As estratégias utilizadas vão depender do apoio oferecido pela rede de ensino, da realidade e da necessidade da comunidade escolar. Além da mudança no planejamento das aulas, que deve considerar a necessidade de retomar conteúdos do ano anterior, algumas possibilidades de projetos de recuperação de aprendizagem envolvem ações, tais como: monitoria entre pares, plantões de reforço com professores específicos para isso e tutoria de docentes (para que cada um da equipe seja responsável e acompanhe de perto um número específico de alunos).
“A escola tem de montar um grande projeto de recuperação de aprendizagens e vivências que o coletivo perdeu, e isso não se resolve em apenas uma aula. Todos precisam admitir que tiveram perdas, mas que em 2022 vão, todos juntos, correr atrás. Ninguém pode ter vergonha de falar ‘não aprendi o que deveria ter aprendido durante a pandemia’”, comenta Jane.
Uma nova relação com as famílias
A relação entre escola e família nunca foi tão próxima como precisou ser durante a pandemia.

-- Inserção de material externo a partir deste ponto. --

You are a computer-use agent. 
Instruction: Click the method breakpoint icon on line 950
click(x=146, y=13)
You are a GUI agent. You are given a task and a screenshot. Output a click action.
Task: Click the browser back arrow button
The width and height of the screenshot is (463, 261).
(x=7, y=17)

Infelizmente, isso não significa que a comunicação entre docentes e responsáveis foi totalmente harmoniosa e de cooperação durante esse período. Considerando o que foi observado nos últimos dois anos, a equipe pedagógica tem de iniciar o ano de 2022 sabendo que há alunos com pais que os acompanham e outros que não recebem o apoio familiar necessário (por motivos diversos).

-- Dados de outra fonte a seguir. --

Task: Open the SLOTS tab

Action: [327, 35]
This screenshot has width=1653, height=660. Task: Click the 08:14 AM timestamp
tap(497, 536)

Uma preocupação deve ser a de manter o contato com as famílias que já deram um bom retorno durante a pandemia e procurar formas de se aproximar das que pareciam mais distantes. Afinal, para ter um bom desempenho escolar, é essencial que os estudantes contem com o apoio dos professores na escola e dos responsáveis em casa.
Ao longo do ano, a escola pode tentar estabelecer uma cultura de participação efetiva das famílias. Caso isso ocorra, futuramente as famílias podem ser convidadas a participar do conselho de classe, que é um fórum deliberativo. “Para que eu tenha pessoas que exerçam ação neste fórum, tenho que primeiro construir a cultura de participação em outros espaços de escuta e reflexão, como reuniões de pais e assembleias da comunidade escolar”, explica a coordenadora Jane.

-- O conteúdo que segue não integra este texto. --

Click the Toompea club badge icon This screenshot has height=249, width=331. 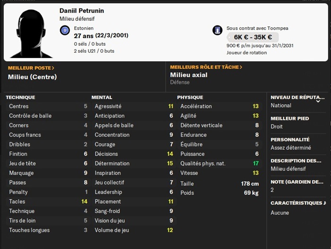(x=218, y=31)
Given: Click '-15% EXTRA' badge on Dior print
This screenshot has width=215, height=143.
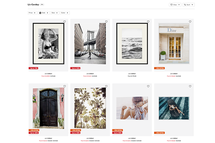Looking at the screenshot, I should [160, 68].
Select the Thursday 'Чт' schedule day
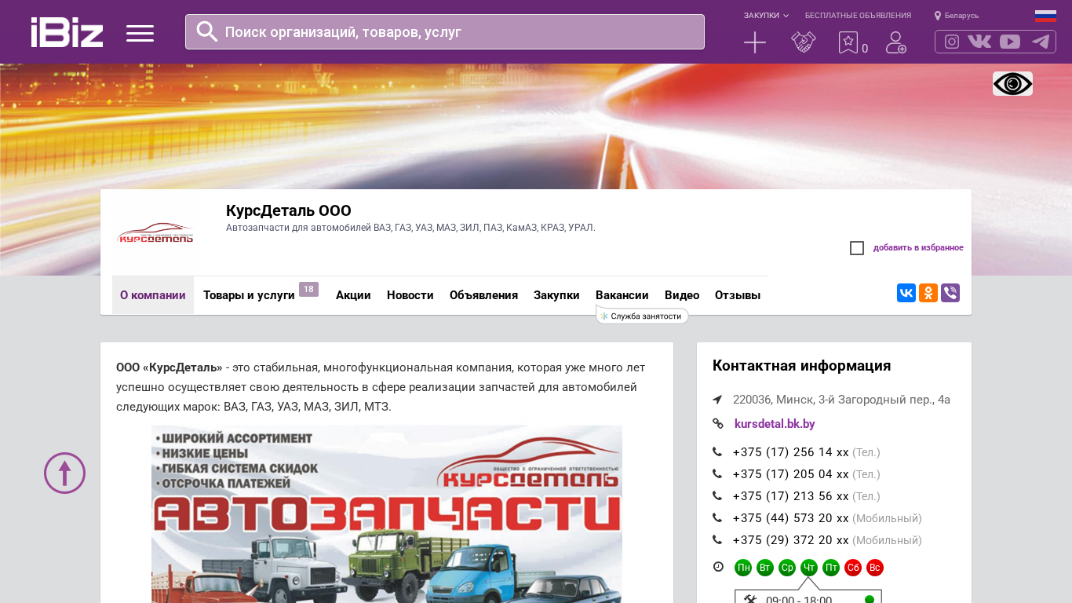1072x603 pixels. point(809,568)
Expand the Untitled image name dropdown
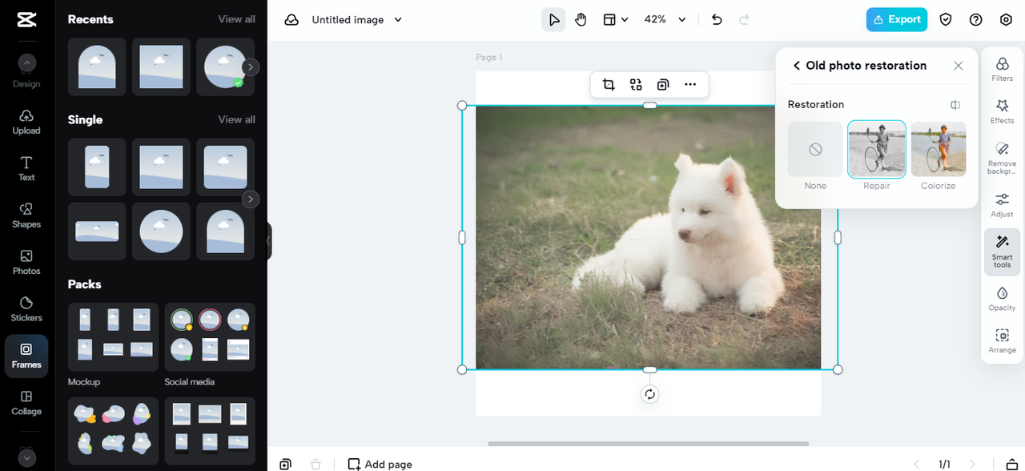The height and width of the screenshot is (471, 1025). click(x=398, y=19)
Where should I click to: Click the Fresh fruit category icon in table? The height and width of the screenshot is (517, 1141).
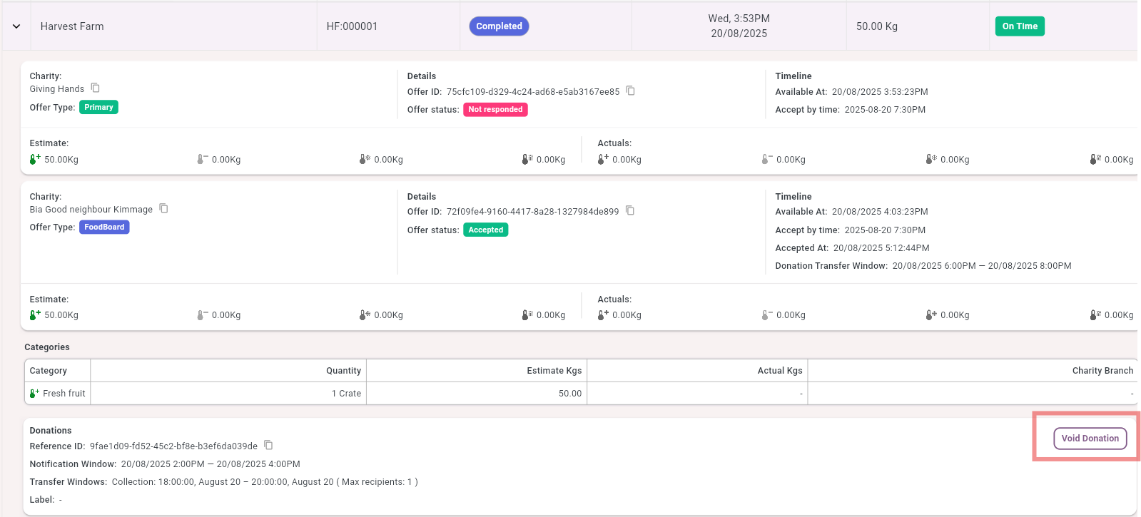click(34, 394)
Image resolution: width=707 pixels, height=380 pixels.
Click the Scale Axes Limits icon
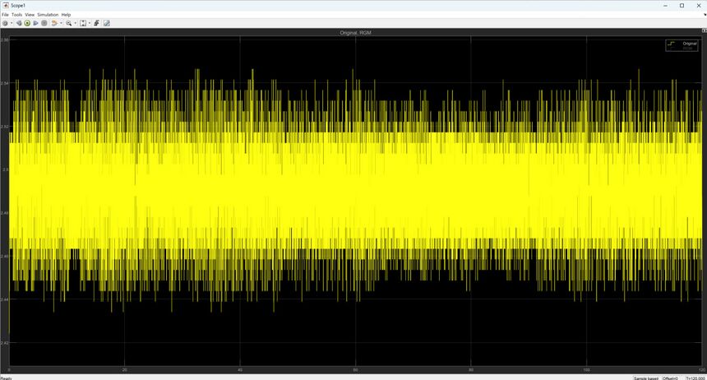click(83, 23)
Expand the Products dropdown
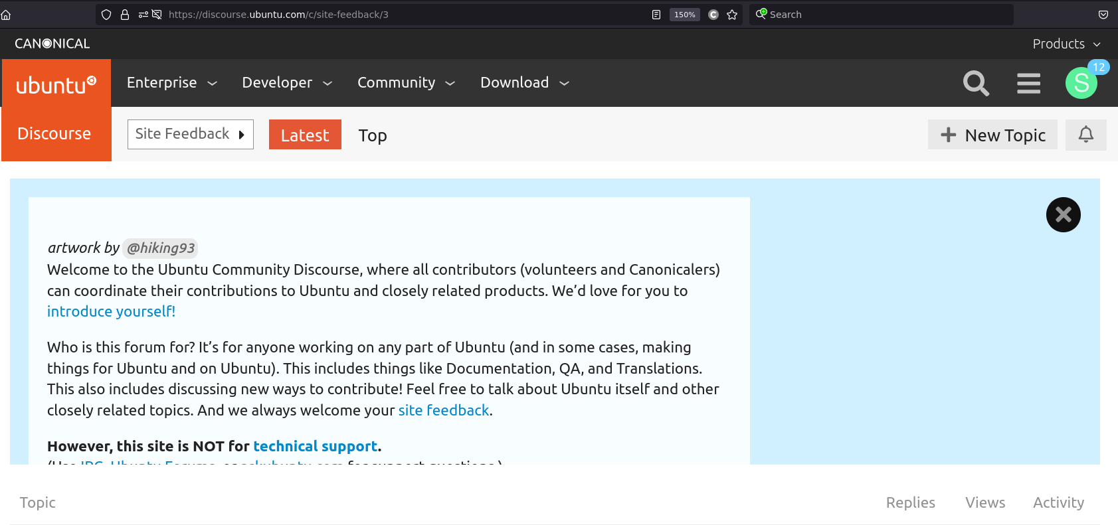The image size is (1118, 525). (1066, 44)
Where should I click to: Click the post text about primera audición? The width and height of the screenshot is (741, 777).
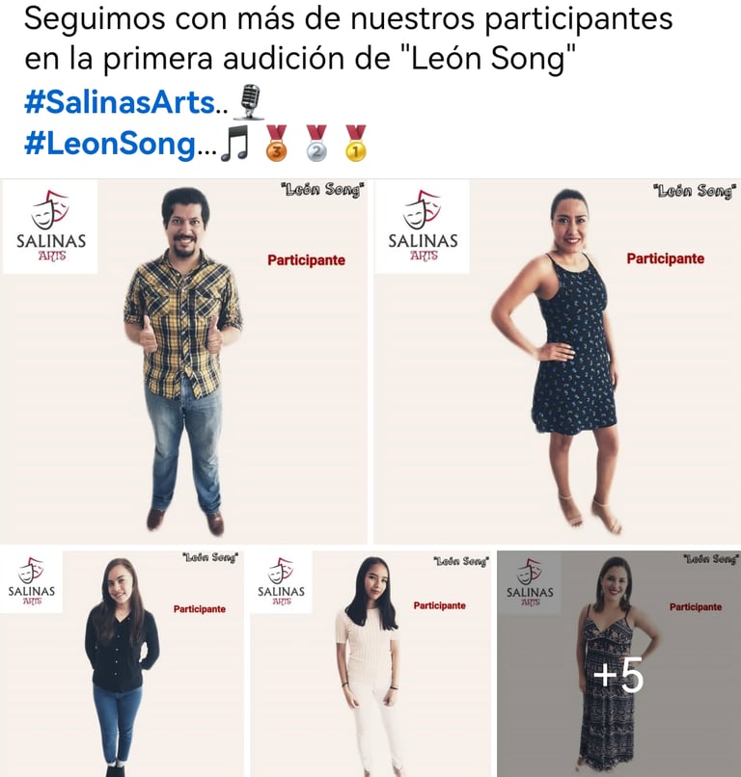tap(348, 39)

Aprovação e retenção de alunos
O tema já era motivo de polêmica entre educadores muito antes da pandemia, mas agora é inegável ser preciso olhar com mais cuidado para a aprovação ou retenção de estudantes. Considerando que todos os professores tiveram inúmeras dificuldades para ensinar remotamente e que todos os alunos se viram em um processo de ensino-aprendizagem para o qual eles, seus professores e suas famílias não estavam totalmente preparados, é preciso considerar qual foi o conjunto de habilidades e competências que cada aluno deixou de desenvolver e se isso o impede de continuar o processo de aprendizagem no ano seguinte.
A reprovação não pode ter caráter punitivo. A depender dos critérios utilizados pela escola e do que ela planeja fazer ou não para recuperar as aprendizagens no próximo ano, se o aluno for aprovado com defasagem pode ter a continuidade do processo de aprendizagem prejudicado. Por outro lado, é preciso considerar o contexto do ano, as dificuldades, o esforço que ele pode realizar e o trauma que uma reprovação pode gerar. Isso pode ser mais difícil de lidar do que uma recuperação de conteúdos perdidos.
“Os gestores precisam tranquilizar os pais que têm essa ideia de 'se ele não aprendeu prefiro que reprove'. O próximo ano também vai ser atípico. No fim de 2021 precisamos saber o que eles aprenderam, não para punir e classificar, mas para repor isso no ano que vem e avançar. A escola tem de ser transparente sobre essas ações, sobre como está se organizando para 2022”, reflete Sônia.